As Israel marked the September 11th anniversary with memorial concerts, exhibitions and candle-lighting ceremonies, its leaders strenuously highlighted the parallels they saw between Osama bin Laden and al-Qaeda and Yasser Arafat and his Palestinian regime.
Palestinian Authority (PA) officials, by contrast, mixed expressions of condolence for the lost American lives with assertions that their people were also victims of September 11th, while the Hamas spiritual leader, Sheikh Ahmed Yassin, heaped criticism on the US for its "aggression" against the Arab peoples this past year.
Israel heightened its ongoing security alert and called in additional air force reservists in fear of airborne attack, but officials made clear that this was not in response to any specific threats.
They also revealed that Israel had been covertly monitoring the security precautions taken by foreign airlines that fly into Tel Aviv, that it was developing technology to protect civilian airliners against rocket attack, and that it planned to introduce a cockpit device that would guarantee early warning if an approaching plane had been commandeered.
Speaking at an official ceremony held in his office, Mr Sharon declared that "the suicide bombers of bin Laden", just like "the terrorism of Hamas, Islamic Jihad, the Tanzim and Hizballah, the terrorism engineered by the PA and the terrorist networks directed by Iran, were all inseparable components of that same 'axis of evil' which threatened peace and stability everywhere in the world".
His chief of staff, General Moshe Ya'alon, went further.
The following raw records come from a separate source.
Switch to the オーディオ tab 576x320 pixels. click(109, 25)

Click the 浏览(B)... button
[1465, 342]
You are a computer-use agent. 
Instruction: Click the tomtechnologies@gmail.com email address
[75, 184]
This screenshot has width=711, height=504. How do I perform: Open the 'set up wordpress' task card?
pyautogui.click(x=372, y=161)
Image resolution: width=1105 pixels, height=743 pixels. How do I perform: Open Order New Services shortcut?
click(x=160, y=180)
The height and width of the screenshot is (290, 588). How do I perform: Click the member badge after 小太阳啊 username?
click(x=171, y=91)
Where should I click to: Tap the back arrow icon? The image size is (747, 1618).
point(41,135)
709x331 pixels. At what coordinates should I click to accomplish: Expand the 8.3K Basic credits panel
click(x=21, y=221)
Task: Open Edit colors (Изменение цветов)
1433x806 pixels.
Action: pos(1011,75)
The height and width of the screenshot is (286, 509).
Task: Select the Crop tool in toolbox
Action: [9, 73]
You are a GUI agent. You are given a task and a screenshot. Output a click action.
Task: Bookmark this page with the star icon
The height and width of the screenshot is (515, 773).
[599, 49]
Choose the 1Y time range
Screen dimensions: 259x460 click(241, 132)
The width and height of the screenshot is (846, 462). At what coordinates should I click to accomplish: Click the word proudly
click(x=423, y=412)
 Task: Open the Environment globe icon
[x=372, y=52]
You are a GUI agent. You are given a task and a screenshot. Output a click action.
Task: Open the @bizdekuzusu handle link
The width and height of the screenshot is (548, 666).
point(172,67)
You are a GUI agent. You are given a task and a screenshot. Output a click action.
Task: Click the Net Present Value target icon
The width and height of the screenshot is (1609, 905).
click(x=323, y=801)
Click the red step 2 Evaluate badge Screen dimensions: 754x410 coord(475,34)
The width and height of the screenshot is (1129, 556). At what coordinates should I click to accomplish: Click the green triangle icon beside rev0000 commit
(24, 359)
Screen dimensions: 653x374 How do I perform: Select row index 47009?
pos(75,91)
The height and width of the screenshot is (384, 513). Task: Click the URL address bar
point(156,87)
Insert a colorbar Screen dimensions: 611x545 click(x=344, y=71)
Israel's current reoccupation of Palestinian cities had drawn no protest from the Bush Administration, he argued, because the US had stopped blaming both sides for the Mid-East deadlock and instead had come to regard "the conflict with the Palestinians as an inseparable part of the global war on terrorism". This change of stance, he said, had "great influence" on the army's "freedom of activity". On Palestinian Television, a spokesman for the PA's information ministry declared that the Palestinian people had been the greatest victims of September 11th - echoing remarks made on Monday by Mr Arafat, who charged that Israel had exploited the 9/11 attacks to try to brand him and the cause he led as terrorism, "although we are the victims of terrorism". Yesterday, Mr Arafat highlighted that he was "the first to give blood" to show the depth of his sympathy with the US.